Over several decades, a toxic combination of underfunding and stealth privatization efforts have brought Britain’s widely beloved NHS to its knees.

Natasha Hakimi Zapata

June 22, 2020

British Prime Minister Boris Johnson claps his hands outside 10 Downing Street during the weekly “Clap for our Carers” applause for the NHS and key workers on the front lines of the coronavirus.(Wiktor Szymanowicz / Barcroft Media via Getty Images)

Soon after Covid-19 started to sweep through the United Kingdom in March, thousands of residents began appearing at their windows every Thursday to applaud the National Health Service. While the pandemic has evidently caused a wave of renewed appreciation for the NHS, the universal health care system has been a source of immense British pride for over 70 years. What many Britons fail to realize, however, is that some of the past and present government officials clapping alongside them, including Prime Minister Boris Johnson, have had a hand in the decades-long efforts to privatize their beloved NHS.

Founded in 1948 by the Labour Health Minister Aneurin Bevan, the NHS rose from the ashes of World War II as part of a welfare state designed to slay the “five giant evils” outlined by the economist William Beveridge: want, disease, ignorance, squalor, and idleness. As Bevan envisioned the NHS, it would provide world-class medical care that was always “free at the point of delivery” for everyone, including nonresidents, overturning a system in which the majority, especially women and children, could not afford health care. With these principles at its core, the 1946 National Health Service Act lay the foundation for a radical redistribution of wealth by funding the service through a progressive tax on income.
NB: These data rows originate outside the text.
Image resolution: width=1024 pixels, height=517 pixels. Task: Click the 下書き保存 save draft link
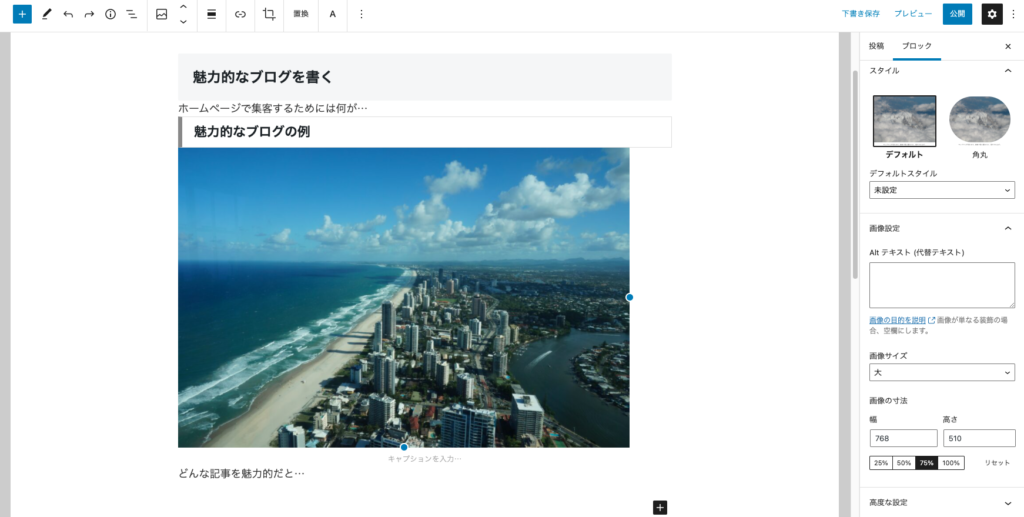(860, 14)
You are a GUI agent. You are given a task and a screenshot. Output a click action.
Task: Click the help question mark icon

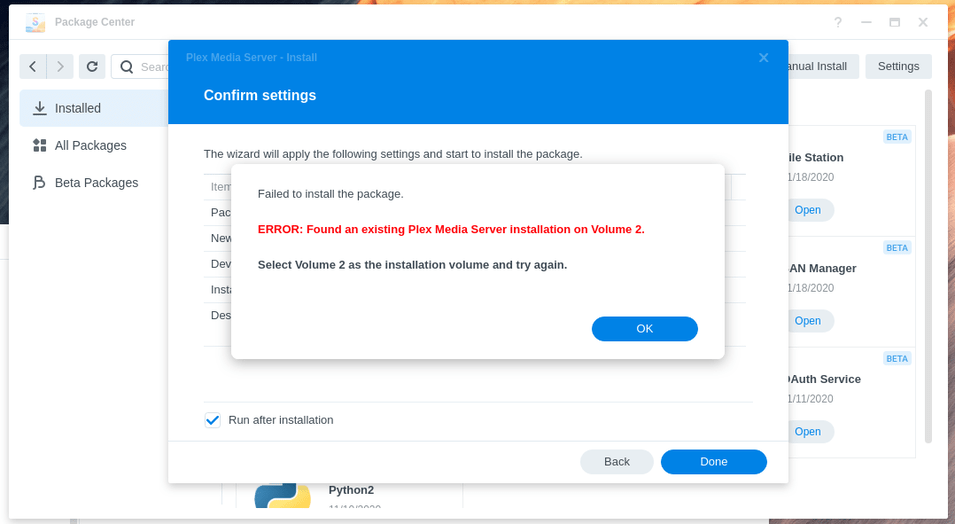pyautogui.click(x=838, y=22)
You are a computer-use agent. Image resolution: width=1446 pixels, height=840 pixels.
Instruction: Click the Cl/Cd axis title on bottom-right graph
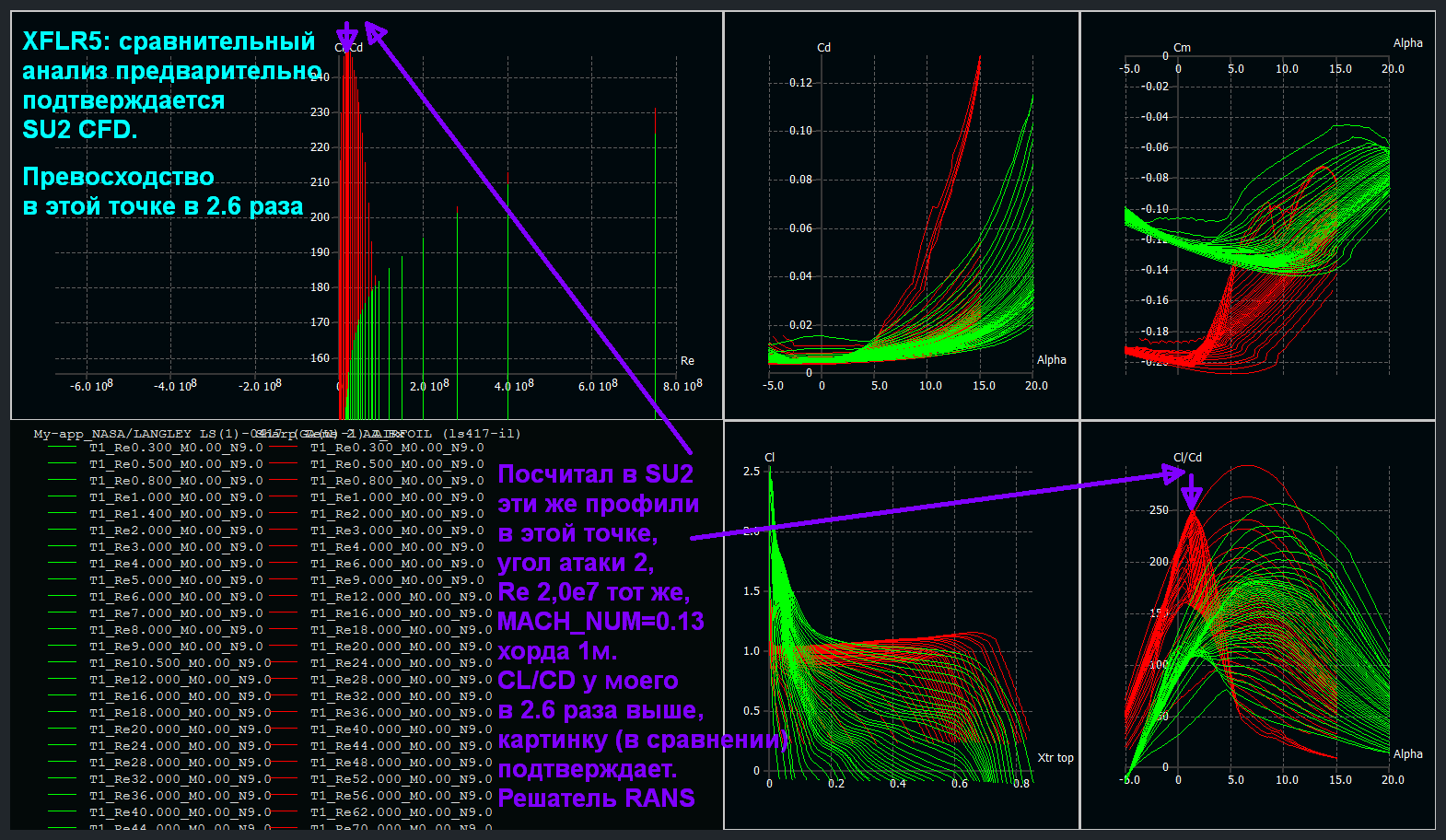point(1187,457)
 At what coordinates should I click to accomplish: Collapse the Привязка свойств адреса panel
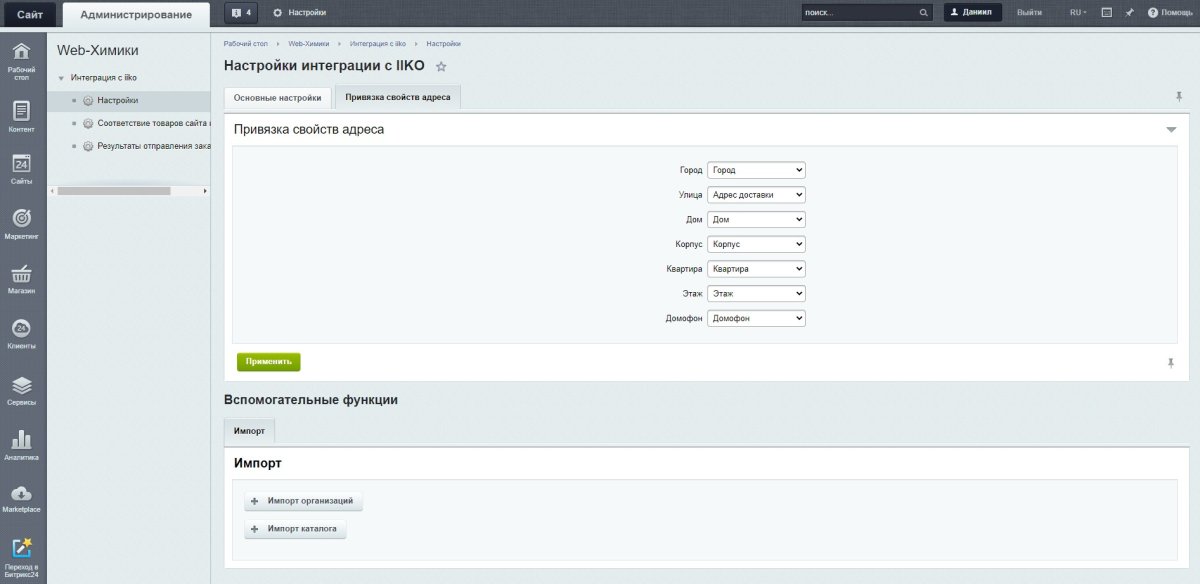[x=1170, y=129]
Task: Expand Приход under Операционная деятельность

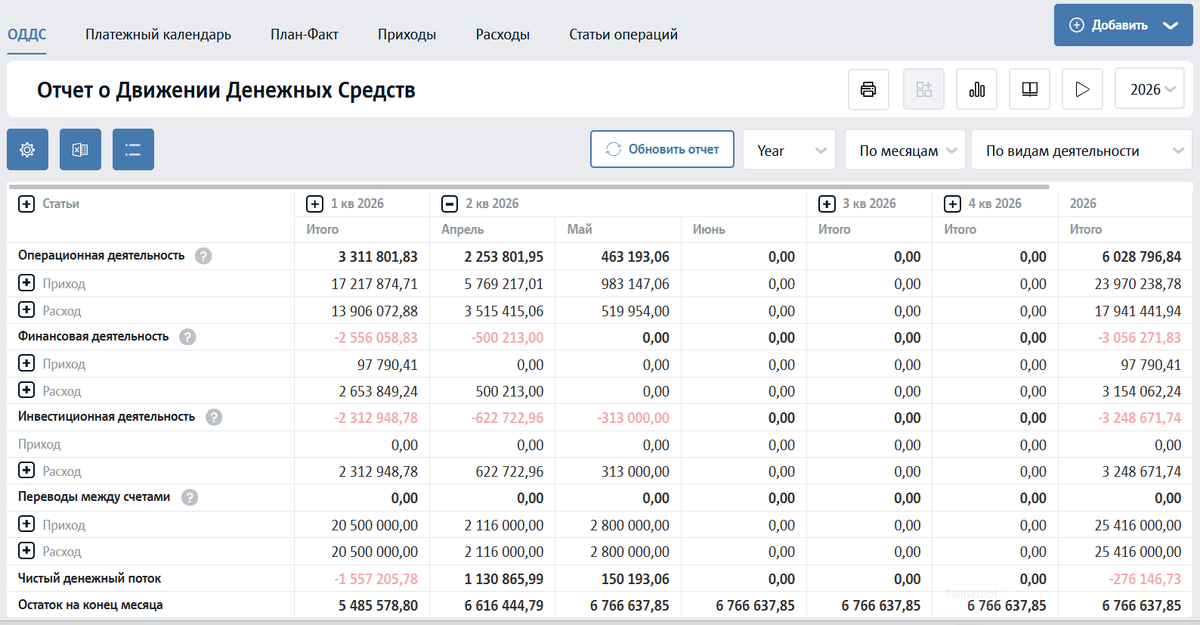Action: click(27, 284)
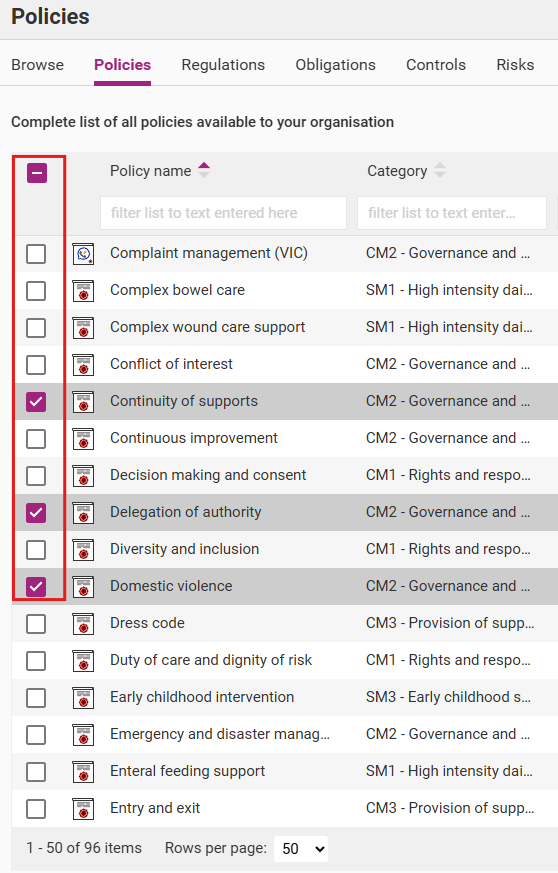This screenshot has height=873, width=558.
Task: Click the Early childhood intervention policy icon
Action: pyautogui.click(x=83, y=698)
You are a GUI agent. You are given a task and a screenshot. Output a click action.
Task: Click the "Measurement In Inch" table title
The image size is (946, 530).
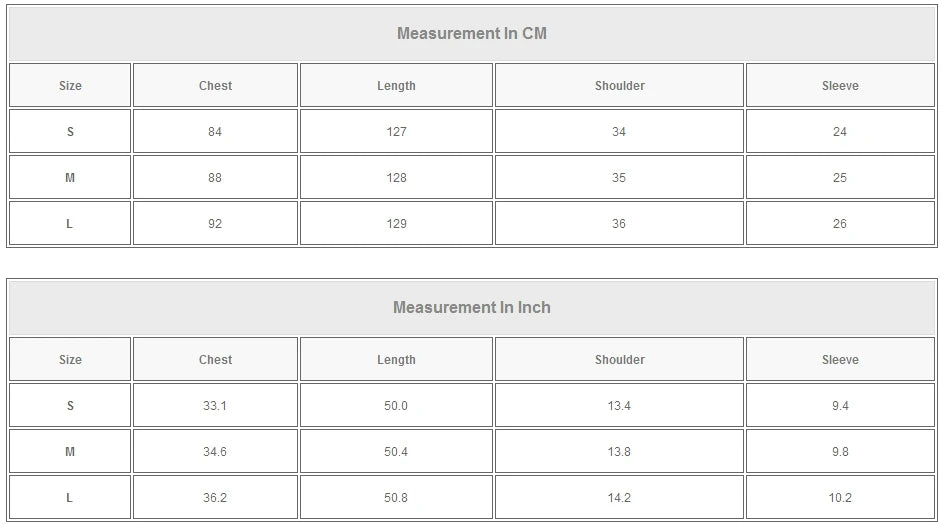[472, 307]
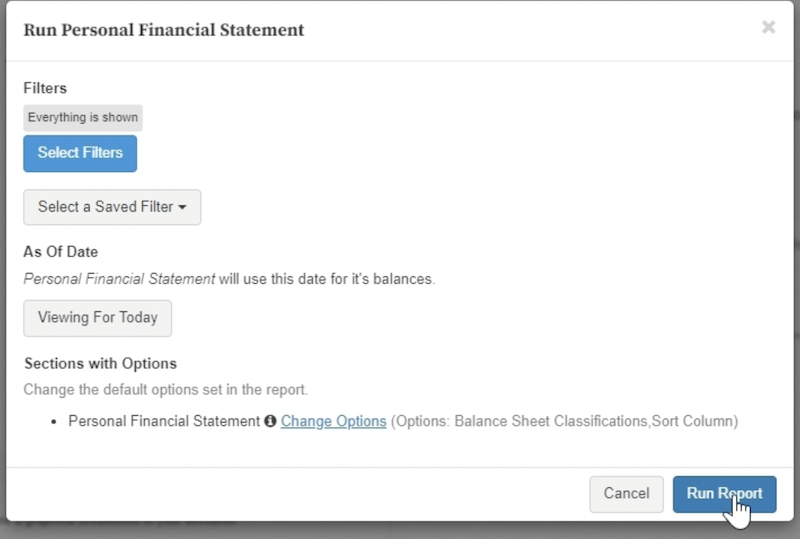Select the Personal Financial Statement list item text
Viewport: 800px width, 539px height.
pyautogui.click(x=164, y=421)
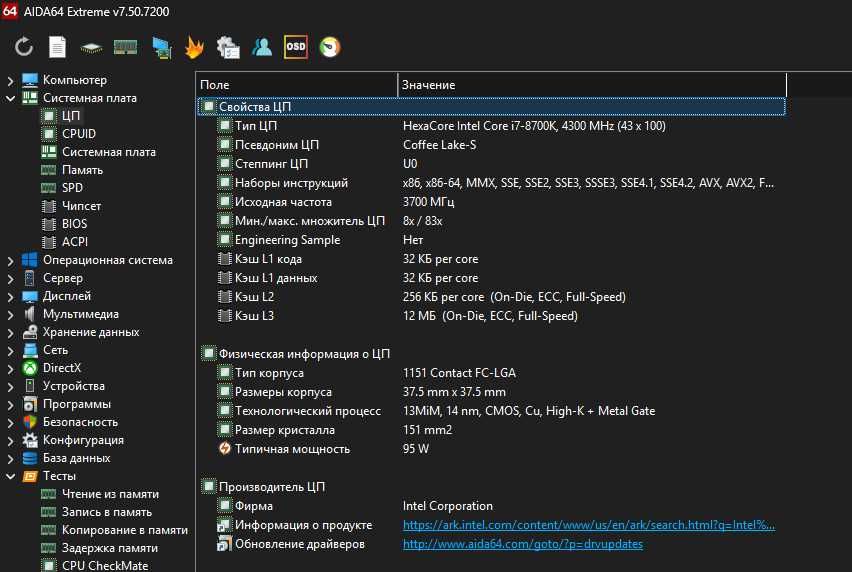
Task: Open the Report document icon
Action: click(58, 46)
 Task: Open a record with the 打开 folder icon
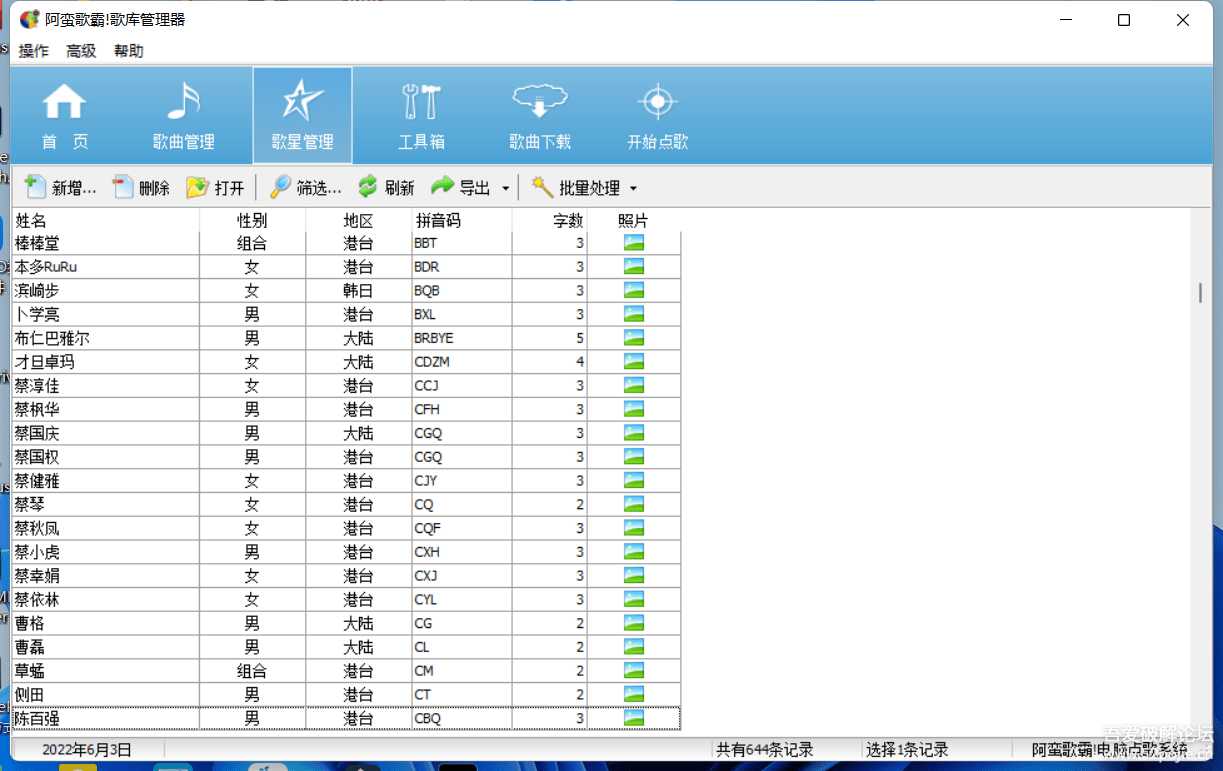click(198, 186)
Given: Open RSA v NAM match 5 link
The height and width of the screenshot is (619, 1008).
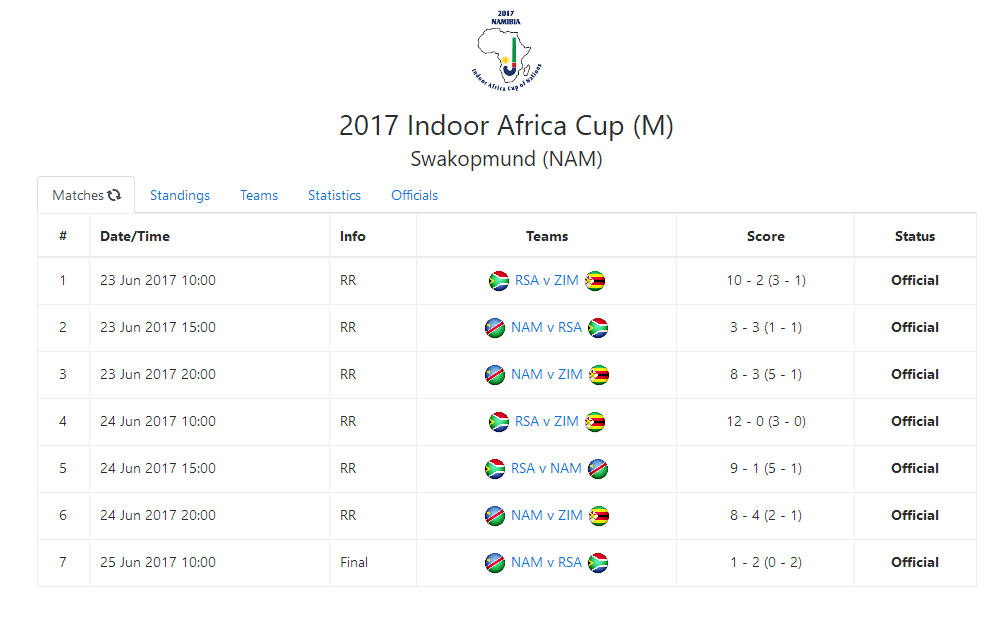Looking at the screenshot, I should 546,468.
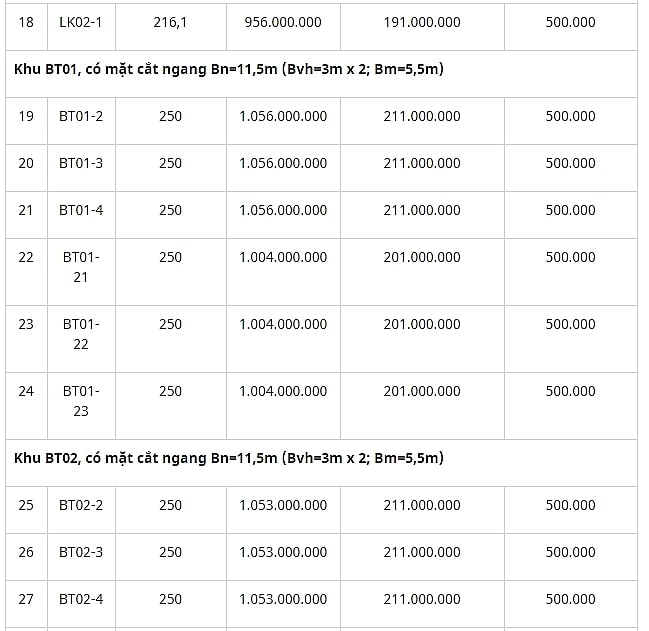
Task: Select lot code BT01-22
Action: point(81,334)
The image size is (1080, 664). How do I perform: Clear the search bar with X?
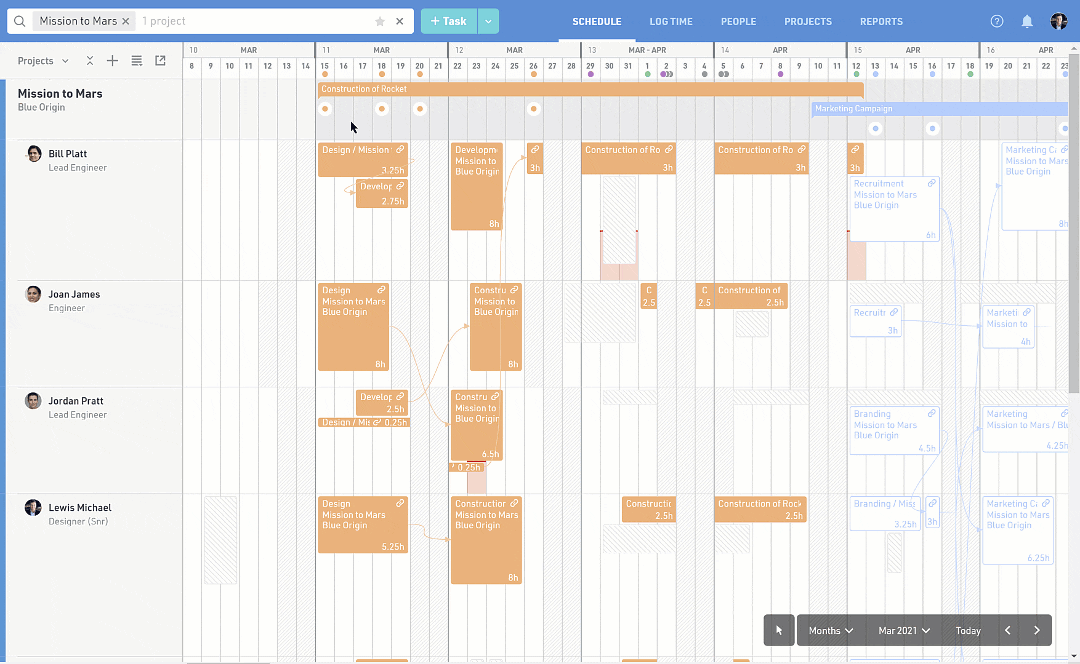400,21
In its original iteration, the government transferred ownership of all existing hospitals in Britain to the NHS, which then employed staff, using taxpayer money, to deliver services without charging out-of-pocket fees. Some charges were implemented soon after its founding, including fees for dentures and glasses, as well as prescription payments brought in by Winston Churchill. Although many conservatives, including Churchill, opposed the idea of a fully public service, the story of the private sector’s incursion into Britain’s health service started on Margaret Thatcher’s watch.

“The privatization of the NHS began in the 1980s,” says Professor Allyson Pollock, author of NHS plc: the Privatisation of Our Health Care, “and it’s been an incremental process over several decades where there’s been an ideological commitment to the private sector despite great opposition from the public.”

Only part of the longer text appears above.